*PAGE EXCERPT*

-------

Of the six bids shortlisted, three are from Victoria – a state where a third license would breathe new life into its football discourse which is currently dominated by one team.

It will take time for a third Victorian club to surpass Victory on the food-chain, but what about Melbourne City?

Is City in danger of slipping further down the pecking order should a third licence be granted in Victoria?

The prospect of more derbies is an obvious incentive and given the amount of preparation and marketing these bids have invested in, it would be remiss to suggest a new team would be entering with anything less than a bang.

Despite being one of the best run clubs in the league, through the support of the City Football Group, such success has not transpired on the field or in the stands.

Unfortunately, not boasting Melbourne Victory levels of success makes it difficult to attract new fans.

A trophy cabinet home to only one FFA Cup is not much to go by and while the club has launched Aaron Mooy and Daniel Arzani to Europe, it has done little to increase membership and attendances.

In order for City to grow, they must expand their horizon and capitalise on football’s growth in rural areas.

The club has made a good start by signing a three-year deal with Greater Shepparton to host pre-season friendlies, which City announced ahead of this season.

But moving forward, what is stopping City from going a step further and playing one, if not more, home games in regional parts of the state?

Melbourne Victory’s dedicated game in Geelong continues to be a success with both Geelong and Melbourne-based fans getting behind it.

Considering City’s position, it is interesting why they are yet to adopt something similar.

The Latrobe City stadium in Morwell, formerly home to the Gippsland Falcons, has a capacity of 12,000 and would be perfect for a one-off Melbourne City home game.

-------

*GIVEN INFORMATION*
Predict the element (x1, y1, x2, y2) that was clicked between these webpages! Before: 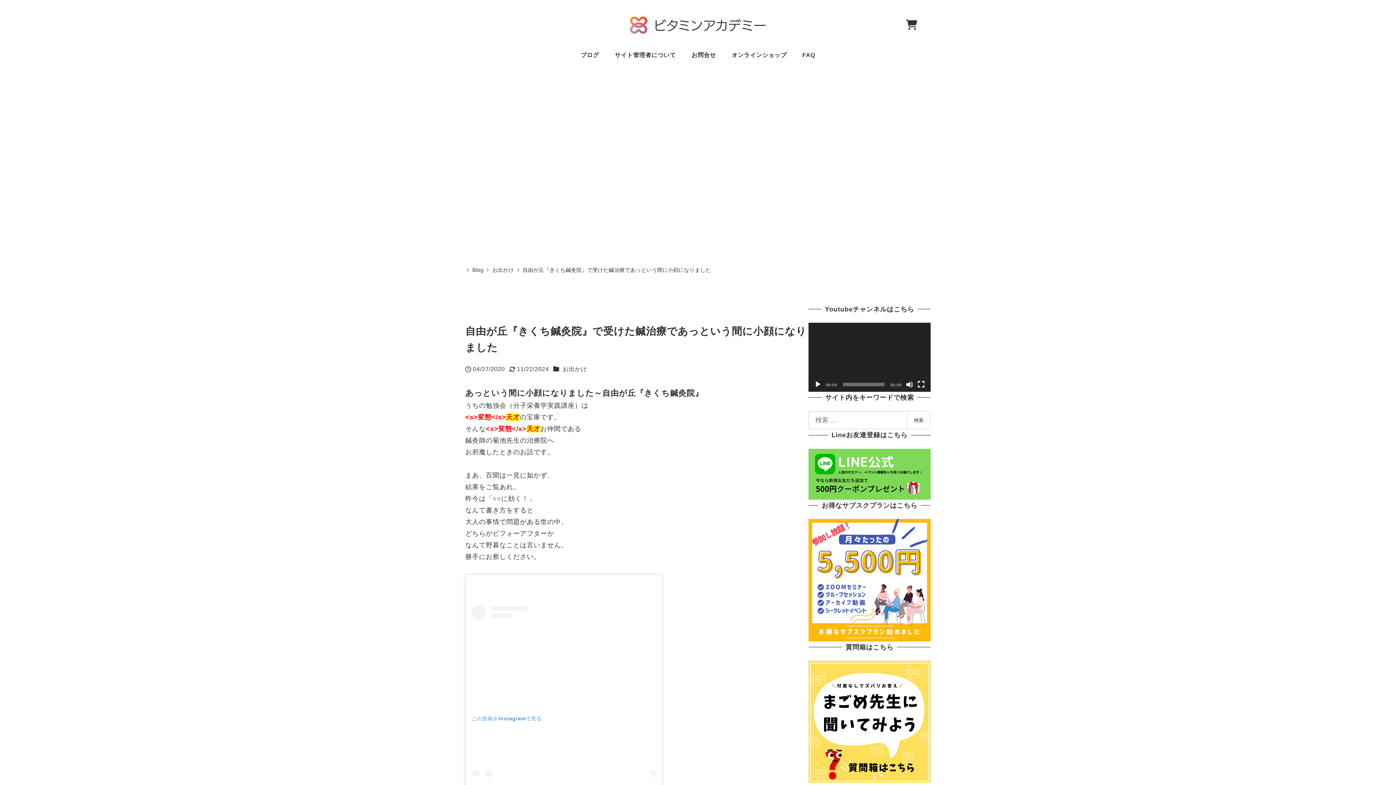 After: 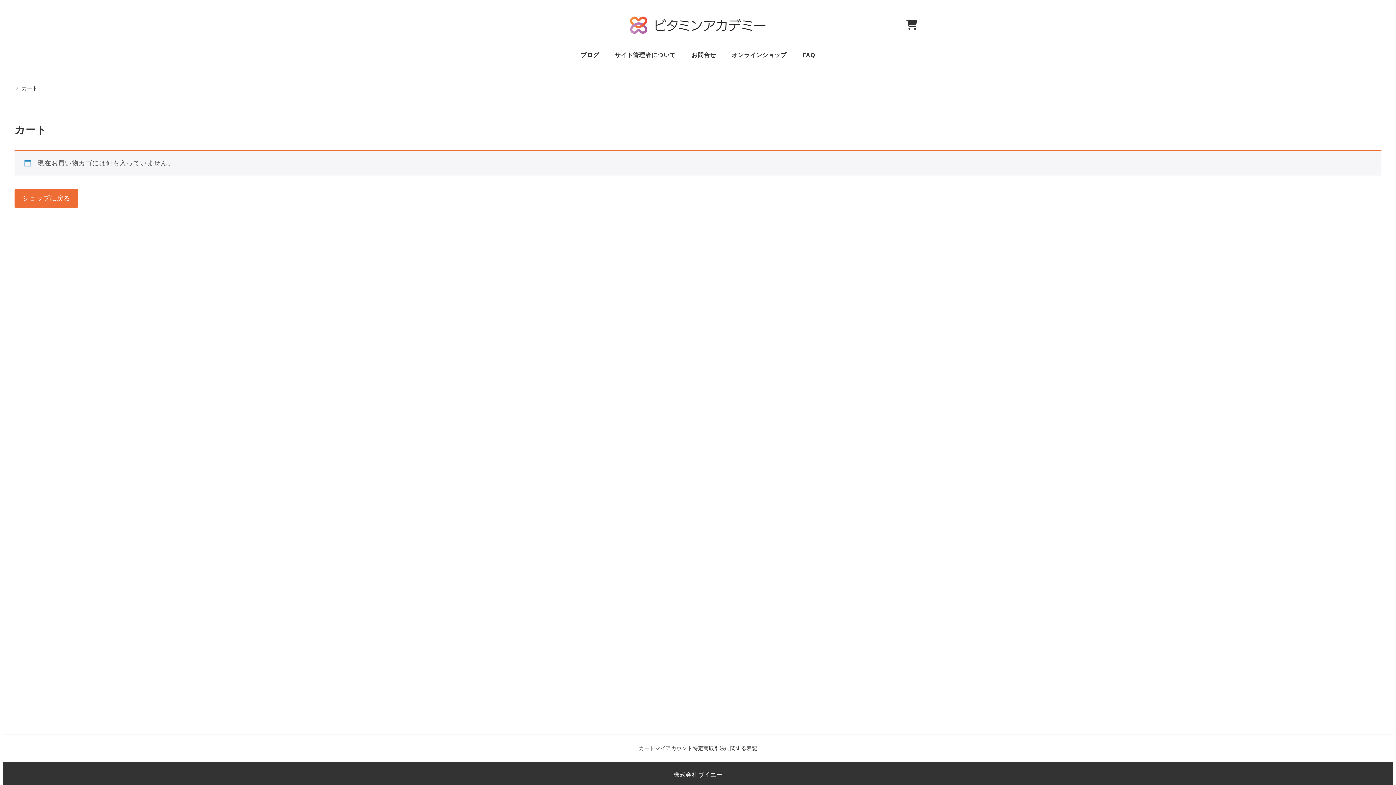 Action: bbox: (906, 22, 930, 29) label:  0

-------

*REQUEST 1*
Repeat everything in the Melbourne City excerpt from "In order for" down to "City home game.".
*REQUEST 2*
According to the Melbourne City excerpt, what is the capacity of the Latrobe City stadium in Morwell?

*COMPLETE OUTPUT 1*
In order for City to grow, they must expand their horizon and capitalise on football’s growth in rural areas.

The club has made a good start by signing a three-year deal with Greater Shepparton to host pre-season friendlies, which City announced ahead of this season.

But moving forward, what is stopping City from going a step further and playing one, if not more, home games in regional parts of the state?

Melbourne Victory’s dedicated game in Geelong continues to be a success with both Geelong and Melbourne-based fans getting behind it.

Considering City’s position, it is interesting why they are yet to adopt something similar.

The Latrobe City stadium in Morwell, formerly home to the Gippsland Falcons, has a capacity of 12,000 and would be perfect for a one-off Melbourne City home game.

*COMPLETE OUTPUT 2*
12,000